**TASK SET**
a. Translate this sentence from the passage on Narodism and Marxism into Spanish: "The Narodnik thinks that to criticise capitalism it is sufficient to indicate the existence of exploitation, the interaction between exploitation and politics, etc."
b. List every phrase that the passage on Narodism and Marxism sets in quotation marks.
c. Carry on the passage on Narodism and Marxism from where it stops.

**PASSAGE FOR REVIEW**
# # # # #

As we tried to show by a concrete example in Chapter I, the difference between Narodism and Marxism lies wholly in the character of their criticism of Russian capitalism. The Narodnik thinks that to criticise capitalism it is sufficient to indicate the existence of exploitation, the interaction between exploitation and politics, etc. The Marxist thinks it necessary to explain and also to link together the phenomena of exploitation as a system of certain relations in production, as a special social-economic formation, the laws of the functioning and development of which have to be studied objectively. The Narodnik thinks it sufficient, in criticising capitalism, to condemn it from the angle of his ideals, from the angle of “modern science and modern moral ideas.” The Marxist thinks it necessary to trace in detail the classes that are formed in capitalist society, he considers valid only criticism made from the viewpoint of a definite class, criticism that is based on the precise formulation of the social process actually taking place and not on the ethical judgement of the “individual.”
If, with this as our starting-point, we tried to formulate the tasks of criticising the economic principles of Narodism, they would be defined approximately as follows:
It must be shown that the relation between large-scale capitalism in Russia and “people’s production” is the relation between a completely developed and an undeveloped phenomenon, between a higher stage of development of the capitalist social formation and a lower stage;[10] that the separation of the producer from the means of production and the appropriation of the product of his labour by the owner of money are to be explained, both in the factory and even in the village community, not by politics, not by distribution, but by the production relations that necessarily take shape under commodity economy, by the formation of classes with antagonistic interests which is characteristic of capitalist society;[11] that the reality (small production) which the Narodniks want to raise to a higher level, bypassing capitalism, already contains capitalism with its antagonism of classes and clashes between them—only the antagonism is in its worst form, a form which hampers the independent activity of the producer; and that by ignoring the social antagonisms which have already arisen and by dreaming about “different paths for the father land,” the Narodniks become utopian reactionaries, because large-scale capitalism only develops, purges and clarifies the content of these antagonisms, which exist all over Russia.

# # # # #

Source data:
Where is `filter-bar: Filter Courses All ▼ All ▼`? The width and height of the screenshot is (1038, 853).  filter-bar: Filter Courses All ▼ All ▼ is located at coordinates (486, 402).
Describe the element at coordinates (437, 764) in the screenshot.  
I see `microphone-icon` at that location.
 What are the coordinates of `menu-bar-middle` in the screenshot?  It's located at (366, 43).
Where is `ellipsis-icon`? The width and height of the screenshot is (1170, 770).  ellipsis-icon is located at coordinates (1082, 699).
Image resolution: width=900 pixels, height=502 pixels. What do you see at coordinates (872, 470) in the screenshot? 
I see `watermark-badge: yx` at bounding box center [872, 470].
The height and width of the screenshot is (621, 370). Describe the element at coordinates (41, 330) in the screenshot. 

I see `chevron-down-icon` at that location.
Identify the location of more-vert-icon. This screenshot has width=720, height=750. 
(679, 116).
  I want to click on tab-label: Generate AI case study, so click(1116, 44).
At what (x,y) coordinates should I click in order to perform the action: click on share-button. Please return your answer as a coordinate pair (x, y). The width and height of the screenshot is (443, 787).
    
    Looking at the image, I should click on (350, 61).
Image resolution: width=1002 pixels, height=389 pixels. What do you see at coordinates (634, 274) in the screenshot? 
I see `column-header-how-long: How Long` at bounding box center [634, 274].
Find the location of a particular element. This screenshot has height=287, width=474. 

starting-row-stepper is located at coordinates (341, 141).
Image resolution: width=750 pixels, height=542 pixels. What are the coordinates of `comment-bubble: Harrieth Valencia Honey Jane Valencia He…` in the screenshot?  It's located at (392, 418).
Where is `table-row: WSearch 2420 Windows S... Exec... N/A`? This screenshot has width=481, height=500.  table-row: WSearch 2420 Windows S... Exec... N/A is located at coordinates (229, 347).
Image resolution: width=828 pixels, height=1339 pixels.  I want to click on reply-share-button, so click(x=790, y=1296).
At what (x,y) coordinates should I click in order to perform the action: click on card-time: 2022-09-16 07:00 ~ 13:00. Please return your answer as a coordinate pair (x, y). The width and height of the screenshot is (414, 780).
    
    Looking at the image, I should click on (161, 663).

# # # # #

**EXPECTED RESULTS**
a. El naródnik piensa que, para criticar el capitalismo, basta con señalar la existencia de la explotación, la interacción entre la explotación y la política, etc.

b.
- modern science and modern moral ideas
- individual
- people's production
- different paths for the father land

c.
Directly connected with the over-abstract formulation of the tasks of the economic criticism of Narodism is the author’s further exposition, in which he seeks to prove the “inevitability” and “progressive character,” not of Russian capitalism, but of West European. Without directly touching on the economic content of the Narodnik doctrine, this exposition contains much that is interesting and instructive. In Narodnik literature voices have been heard time and again expressing distrust towards the West European labour movement. This was most strikingly expressed during the recent polemics of Messrs. Mikhailovsky and Co. (Russkoye Bogatstvo, 1893-1894) against the Marxists. We have seen no good from capitalism yet, Mr. Mikhailovsky wrote at that time.[12] The absurdity of these petty-bourgeois views is excellently proved by Mr. Struve’s data, especially since they are drawn from the latest bourgeois literature, which can on no account be accused of exaggeration. The passages quoted by the author show that in the West everybody, even the bourgeois, realises that the transition of capitalism to a new social-economic formation is inevitable.
The socialisation of labour by capital has advanced so far that even bourgeois literature loudly proclaims the necessity of the “planned organisation of the national economy.” The author is quite right when he says that this is a “sign of the times,” a sign of the complete break-up of the capitalist system. He quotes extremely interesting statements by bourgeois professors and even by conservatives who are compelled to admit that which Russian radicals to this very day like to deny—the fact that the working-class movement was created by the material conditions brought into existence by capitalism and not “simply” by culture or other political conditions.
After all that has been said, it is hardly necessary for us to deal with the author’s argument that distribution can make progress only if based on rational production. Clearly, the meaning of this postulate is that only large-scale capitalism based on rational production creates conditions that enable the producer to raise his head, to give thought and show concern both for himself and for those who, owing to the backward state of production, do not live in such conditions.
Just a word or two about the following sentence which occurs in Mr. Struve’s book: “The extreme inequality of distribution, which retards economic progress, was hot created by capitalism: capitalism inherited it” from the epoch which romantics picture as flowing with milk and honey (p. 159). That is true if all the author wanted to say was that unequal distribution existed even before capitalism, something Narodnik gentlemen are inclined to for get. But it is not true if it includes a denial that capitalism has increased this inequality. Under serfdom there was not, nor could there be, that sharp inequality between the absolutely impoverished peasant or tramp, and the bank, railway, or industrial magnate, which has been created by post-Reform capitalist Russia.
Let us pass to Chapter V. Here the author gives a general description of “Narodism as an economic philosophy.” “The Narodniks,” in Mr. Struve’s opinion, are the “ideologists of natural economy and primitive equality” (167).
We cannot agree with this description. We shall not repeat here the arguments advanced in Chapter I, proving that the Narodniks are the ideologists of the small producer. In that chapter we showed exactly how the small producer’s material conditions of life, his transitory, intermediate position between the “masters” and the “workers” lead to the Narodniks’ failure to understand class antagonisms, and the queer mixture of progressive and reactionary points in their programme.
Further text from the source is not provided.